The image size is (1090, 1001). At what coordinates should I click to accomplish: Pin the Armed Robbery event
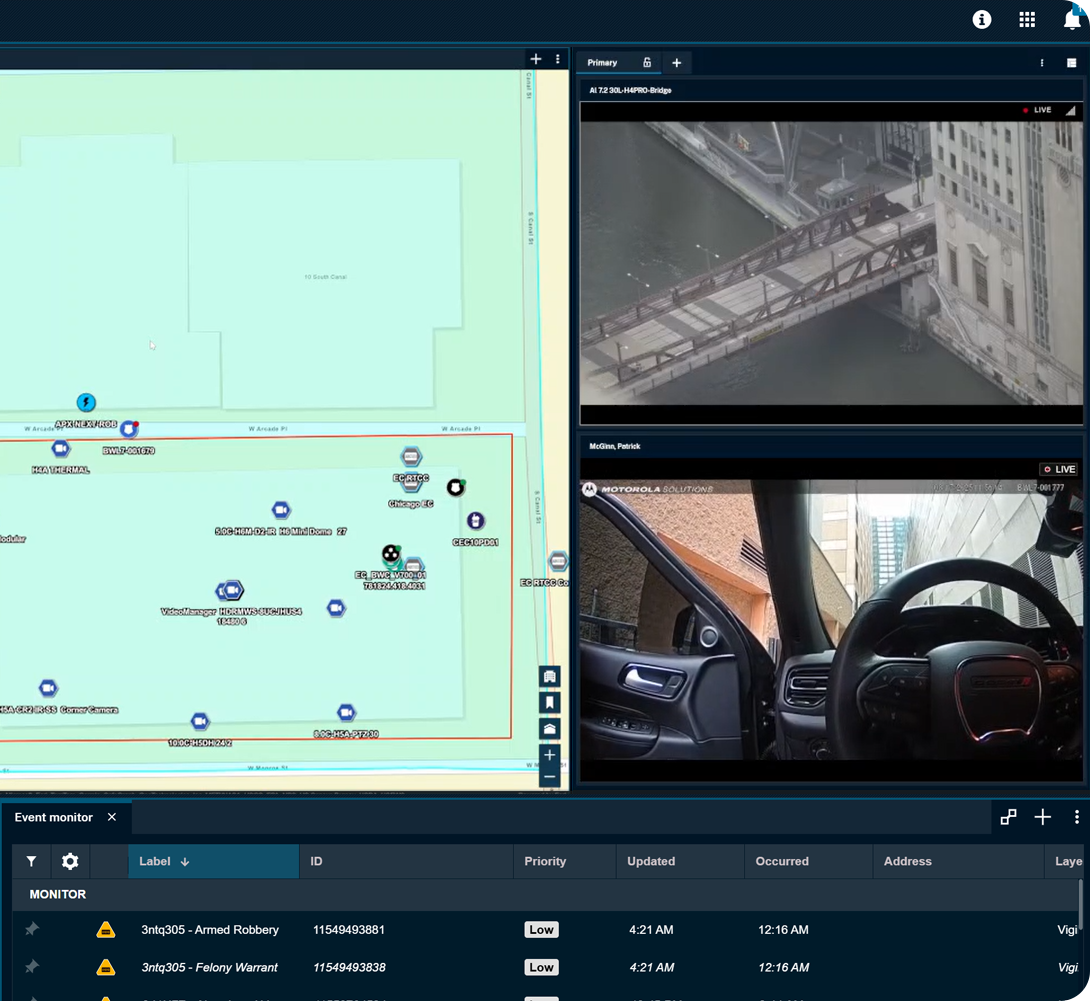point(32,930)
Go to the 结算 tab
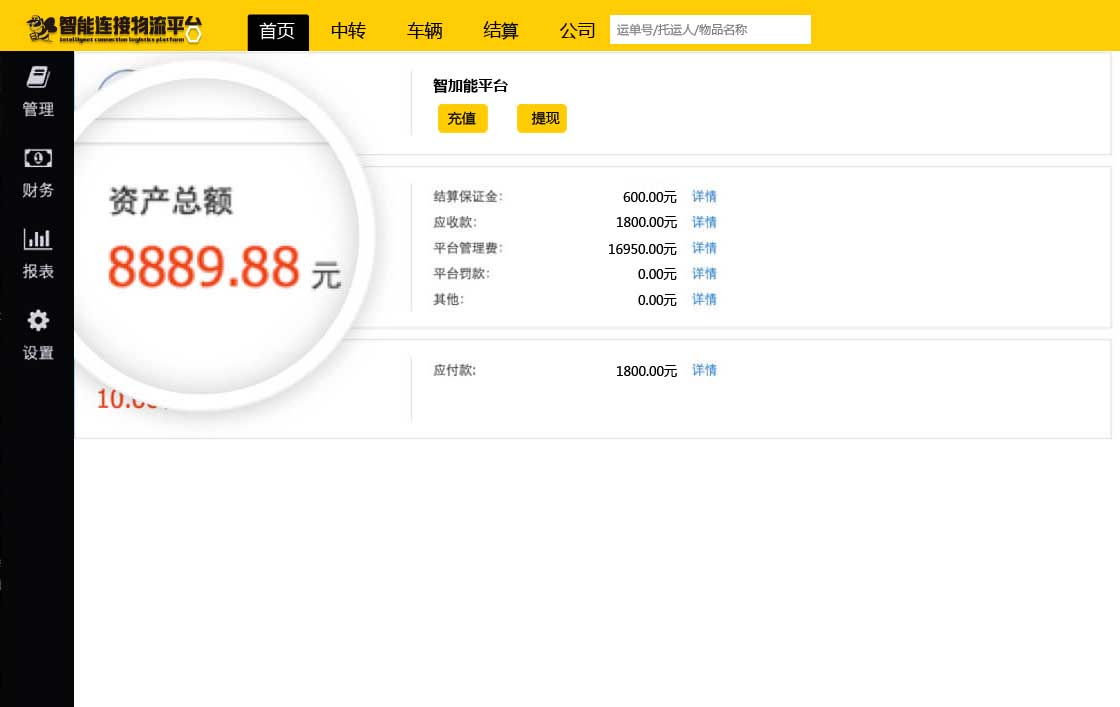The width and height of the screenshot is (1120, 707). click(500, 31)
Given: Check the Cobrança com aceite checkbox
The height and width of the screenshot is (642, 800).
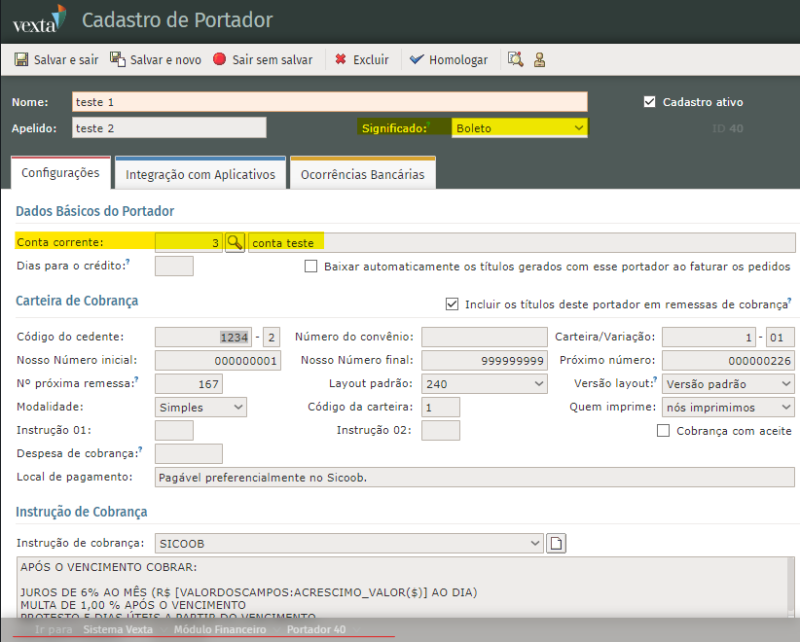Looking at the screenshot, I should [x=663, y=431].
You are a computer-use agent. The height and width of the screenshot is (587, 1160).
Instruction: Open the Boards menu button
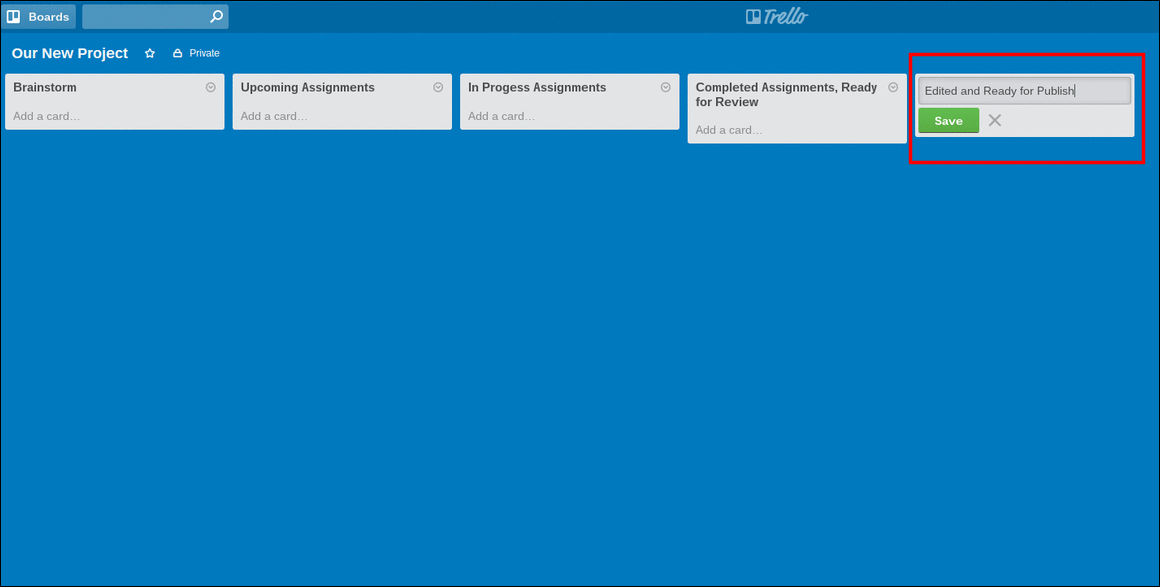[40, 16]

□ □ □ □ □ □ □

- [Aim of the task] Omitting the pictures, copy each record above exactly as it stands.

- [Answer section]
The image size is (1090, 1001). At what coordinates should I click to accomplish: Pin the Armed Robbery event
point(32,930)
Go to the 结算 tab
The width and height of the screenshot is (1120, 707). click(500, 31)
Given: Check the Cobrança com aceite checkbox
The height and width of the screenshot is (642, 800).
Looking at the screenshot, I should [x=663, y=431].
You are a computer-use agent. The height and width of the screenshot is (587, 1160).
Instruction: Open the Boards menu button
[40, 16]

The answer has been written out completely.